Астрел сидел во главе стола и смотрел на Самородова таким взглядом, будто тот убийца которого много лет тянуло на место преступления и вот, наконец, он решился и вернулся.
Или ему хотелось так думать?
Каждый наблюдал за другим еще раньше, возможно с самого начала, из передней, из коридора с прозрачной верандой, через молдинги в рамах удерживающие оборону стеклянных стен.
Астрел был приложением к чуду помогая ему существовать. Знает ли он какая охапка счастья ему досталась, если счастье можно мерить охапками? Эта мысль обрела самостоятельность и больше не подчинялась ему, когда он только издали, мельком увидел Эмили. Перестала подчиняться в первый же миг своего возникновения, переняв завистливые угрозы ревности.
Пришел момент разыграть маску искренности.
Прямиком, без многоэтажных подтекстов, Астрел протянул белофарфоровую ладонь, подавая ее Валерию:
— Можешь поздороваться со мной за руку, я не инфецирован.
Факельное шествие непримеримых маршеровало в глазах Самородова, но он был благоразумен и подавая руку ответил:
— Я не знаю более незапятнаных рук на тысячу километров в круг.
Жосткий, сверлящий взгляд касался, как ему казалось, самой сути.
— Теперь ты на такой должности, что в твоей власти сажать людей за решотку и за меньший проступок.
— Тогда сразу под требунал. Чего уж там.
Они разорвали рукопожатие и с нескрываемым облегчением опустились на плетеные стулья. Властная щемящая боль неутраченного чувства со злой искренностью парализовала им лица. В них жила разная мера вещей и поступков, и от этого их немного перекашивало. Кривило.

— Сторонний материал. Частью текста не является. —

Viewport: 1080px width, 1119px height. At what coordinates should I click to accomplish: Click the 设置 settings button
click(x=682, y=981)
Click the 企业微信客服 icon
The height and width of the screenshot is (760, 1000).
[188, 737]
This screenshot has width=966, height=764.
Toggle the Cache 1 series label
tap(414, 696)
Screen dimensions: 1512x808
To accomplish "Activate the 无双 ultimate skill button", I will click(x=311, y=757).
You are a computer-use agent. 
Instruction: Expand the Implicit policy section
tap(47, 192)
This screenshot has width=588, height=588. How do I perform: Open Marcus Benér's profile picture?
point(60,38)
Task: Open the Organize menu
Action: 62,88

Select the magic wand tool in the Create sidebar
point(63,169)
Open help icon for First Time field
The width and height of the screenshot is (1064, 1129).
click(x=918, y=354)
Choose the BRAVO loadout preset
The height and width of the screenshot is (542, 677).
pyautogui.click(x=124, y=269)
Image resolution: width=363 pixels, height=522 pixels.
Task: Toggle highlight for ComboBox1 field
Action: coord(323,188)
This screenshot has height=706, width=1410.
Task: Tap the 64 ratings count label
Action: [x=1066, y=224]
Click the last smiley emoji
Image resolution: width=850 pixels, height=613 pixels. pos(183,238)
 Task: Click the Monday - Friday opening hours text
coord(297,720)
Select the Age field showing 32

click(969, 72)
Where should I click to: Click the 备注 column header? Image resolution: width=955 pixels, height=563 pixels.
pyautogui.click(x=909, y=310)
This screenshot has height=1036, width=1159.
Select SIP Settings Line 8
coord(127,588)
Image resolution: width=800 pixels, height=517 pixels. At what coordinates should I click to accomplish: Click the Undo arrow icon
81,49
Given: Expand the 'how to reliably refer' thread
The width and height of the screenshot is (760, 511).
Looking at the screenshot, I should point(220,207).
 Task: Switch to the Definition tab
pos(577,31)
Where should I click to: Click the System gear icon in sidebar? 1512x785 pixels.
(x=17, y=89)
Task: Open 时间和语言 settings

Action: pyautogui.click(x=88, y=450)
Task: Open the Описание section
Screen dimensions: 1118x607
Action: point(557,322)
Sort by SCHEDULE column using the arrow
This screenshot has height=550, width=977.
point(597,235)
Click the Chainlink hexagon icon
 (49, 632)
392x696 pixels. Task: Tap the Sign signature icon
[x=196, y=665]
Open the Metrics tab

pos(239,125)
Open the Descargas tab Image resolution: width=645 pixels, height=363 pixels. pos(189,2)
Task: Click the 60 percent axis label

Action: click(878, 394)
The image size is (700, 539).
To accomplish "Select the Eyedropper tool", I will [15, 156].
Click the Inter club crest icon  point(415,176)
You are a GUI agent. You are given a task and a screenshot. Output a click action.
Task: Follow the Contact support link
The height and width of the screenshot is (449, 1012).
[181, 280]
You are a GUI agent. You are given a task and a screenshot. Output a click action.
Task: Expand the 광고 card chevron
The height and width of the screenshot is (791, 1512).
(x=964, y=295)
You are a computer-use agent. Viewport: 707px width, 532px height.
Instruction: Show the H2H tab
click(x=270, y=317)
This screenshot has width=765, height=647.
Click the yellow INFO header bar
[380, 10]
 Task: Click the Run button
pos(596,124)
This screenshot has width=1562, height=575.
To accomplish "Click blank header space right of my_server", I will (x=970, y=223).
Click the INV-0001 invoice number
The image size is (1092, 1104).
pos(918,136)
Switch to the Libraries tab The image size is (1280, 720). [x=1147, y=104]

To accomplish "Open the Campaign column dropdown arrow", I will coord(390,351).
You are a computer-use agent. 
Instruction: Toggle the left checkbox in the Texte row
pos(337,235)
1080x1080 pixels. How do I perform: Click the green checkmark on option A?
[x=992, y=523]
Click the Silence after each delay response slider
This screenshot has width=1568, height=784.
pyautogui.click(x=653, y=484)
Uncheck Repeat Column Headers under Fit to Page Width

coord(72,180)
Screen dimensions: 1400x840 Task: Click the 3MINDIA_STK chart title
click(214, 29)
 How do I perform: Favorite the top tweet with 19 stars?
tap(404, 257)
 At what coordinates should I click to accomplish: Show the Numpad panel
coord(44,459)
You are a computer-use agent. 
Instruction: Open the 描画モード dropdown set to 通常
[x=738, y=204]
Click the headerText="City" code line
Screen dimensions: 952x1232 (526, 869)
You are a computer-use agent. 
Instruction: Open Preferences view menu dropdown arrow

Торопливо, скороговоркой что-то весело говоря, Хавада, глубоко и рискованно, чересчур суетливо и заботливо потянулась в середину стола. Взяла в руки обе бутылки с вином и осыпая мужчин стружкой попросила Астрела и Валерия их откупорить. Оказавшись в такой ситуации мужчины дали слабину и завозились со штопором.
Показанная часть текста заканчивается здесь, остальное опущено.